Capital budgets drying up

The reason for the change lies mostly with hospitals' shrinking capital budgets, Steven Tolle, vice president of solutions management with Merge, explained to DOTmed News during a recent interview.

"It's really a reaction to hospitals' economic realities," Tolle said. "They just don't have the capital budgets left."

The capital budget squeeze is well known. A study by the GPO Premier found one-third of member hospitals who answered an online survey said they had less to spend this year than last.

Also, it's not just that budgets are lower, but that the priorities are different. Many hospitals are investing a big chunk of their capital budgets to implement electronic medical records in advance of federal meaningful use incentives and penalties which take effect over the next few years, Tolle said.

These EMRs are expensive. For a hospital or health system, an enterprise-wide EMR could cost between $50 million and $200 million. But Tolle said most hospitals wouldn't see a return on investment either from efficiency gains or reimbursements from the government for at least a few years.

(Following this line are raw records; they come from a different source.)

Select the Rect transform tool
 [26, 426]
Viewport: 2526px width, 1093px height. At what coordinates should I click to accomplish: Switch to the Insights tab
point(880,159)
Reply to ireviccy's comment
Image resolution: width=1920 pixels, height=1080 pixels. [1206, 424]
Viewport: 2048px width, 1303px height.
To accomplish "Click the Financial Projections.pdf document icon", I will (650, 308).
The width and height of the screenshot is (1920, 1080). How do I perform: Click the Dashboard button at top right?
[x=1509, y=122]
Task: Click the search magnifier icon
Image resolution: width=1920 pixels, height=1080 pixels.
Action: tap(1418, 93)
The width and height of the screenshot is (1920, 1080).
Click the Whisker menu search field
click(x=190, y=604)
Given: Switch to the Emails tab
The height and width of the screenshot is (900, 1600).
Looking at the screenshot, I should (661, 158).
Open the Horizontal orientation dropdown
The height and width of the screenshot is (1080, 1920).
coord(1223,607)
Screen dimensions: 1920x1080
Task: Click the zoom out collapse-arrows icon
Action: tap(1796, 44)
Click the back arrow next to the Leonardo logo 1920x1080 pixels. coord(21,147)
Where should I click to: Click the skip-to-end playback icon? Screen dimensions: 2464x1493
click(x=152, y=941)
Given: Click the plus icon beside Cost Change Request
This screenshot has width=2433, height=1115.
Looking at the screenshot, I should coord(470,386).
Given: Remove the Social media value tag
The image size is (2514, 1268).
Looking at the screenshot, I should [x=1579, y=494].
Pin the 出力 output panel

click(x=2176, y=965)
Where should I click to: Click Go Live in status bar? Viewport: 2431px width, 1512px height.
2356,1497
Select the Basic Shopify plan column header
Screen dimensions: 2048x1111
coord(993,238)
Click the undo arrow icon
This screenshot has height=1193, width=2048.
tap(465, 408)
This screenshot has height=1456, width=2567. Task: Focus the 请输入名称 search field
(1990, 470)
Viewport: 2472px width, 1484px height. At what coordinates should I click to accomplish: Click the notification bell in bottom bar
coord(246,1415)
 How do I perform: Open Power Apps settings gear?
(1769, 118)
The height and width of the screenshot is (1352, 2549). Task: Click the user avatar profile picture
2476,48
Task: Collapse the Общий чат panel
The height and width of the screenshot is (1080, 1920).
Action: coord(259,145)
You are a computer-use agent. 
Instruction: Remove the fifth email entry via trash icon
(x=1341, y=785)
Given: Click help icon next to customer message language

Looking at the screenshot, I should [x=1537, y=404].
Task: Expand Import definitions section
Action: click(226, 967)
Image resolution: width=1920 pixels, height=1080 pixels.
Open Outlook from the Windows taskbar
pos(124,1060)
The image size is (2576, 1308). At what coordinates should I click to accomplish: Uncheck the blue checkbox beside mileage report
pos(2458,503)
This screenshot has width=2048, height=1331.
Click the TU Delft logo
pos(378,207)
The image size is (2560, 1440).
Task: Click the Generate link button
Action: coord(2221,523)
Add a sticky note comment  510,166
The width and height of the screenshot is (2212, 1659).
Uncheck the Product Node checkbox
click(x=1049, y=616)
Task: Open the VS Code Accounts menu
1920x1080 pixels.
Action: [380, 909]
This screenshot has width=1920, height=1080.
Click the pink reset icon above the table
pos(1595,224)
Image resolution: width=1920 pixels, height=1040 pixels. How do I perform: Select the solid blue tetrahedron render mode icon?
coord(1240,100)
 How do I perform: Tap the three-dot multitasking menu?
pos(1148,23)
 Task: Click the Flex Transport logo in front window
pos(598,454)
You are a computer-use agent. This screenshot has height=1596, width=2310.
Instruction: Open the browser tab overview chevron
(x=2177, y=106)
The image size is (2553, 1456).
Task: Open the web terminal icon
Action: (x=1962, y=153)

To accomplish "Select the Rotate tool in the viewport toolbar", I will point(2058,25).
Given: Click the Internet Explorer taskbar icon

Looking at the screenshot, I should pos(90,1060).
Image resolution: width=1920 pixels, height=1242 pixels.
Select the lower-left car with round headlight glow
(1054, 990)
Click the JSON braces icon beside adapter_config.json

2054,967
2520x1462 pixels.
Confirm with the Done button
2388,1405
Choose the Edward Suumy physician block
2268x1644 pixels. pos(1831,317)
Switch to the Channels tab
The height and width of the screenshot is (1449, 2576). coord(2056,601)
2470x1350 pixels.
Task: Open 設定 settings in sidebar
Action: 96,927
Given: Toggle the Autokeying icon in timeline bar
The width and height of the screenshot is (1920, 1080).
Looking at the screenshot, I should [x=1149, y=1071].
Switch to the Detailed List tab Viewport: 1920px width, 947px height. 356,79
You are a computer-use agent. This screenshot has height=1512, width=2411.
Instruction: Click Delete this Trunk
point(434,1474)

As a result, many of these hospitals can't afford the hefty upfront costs of a PACS as the "reset cycle" closes, the time when they have to buy a replacement system, which usually comes about once every 5 years when they upgrade their hardware, or earlier if there has been an acquisition or merger, Tolle said.

Win-win?

Here's where a subscription model comes in. In this "pay-as-you-go" scheme, a hospital would pay a certain amount per study with a commitment to a minimum amount of studies per year.

Under most contracts, Tolle said, the hospital would pay a fee on the studies it has done at the end of every quarter. If at year-end the hospital exceeds its minimum commitment -- which can be anywhere from 50,000 exams a year to 1 million, depending on the institution's size -- it has to pay the difference.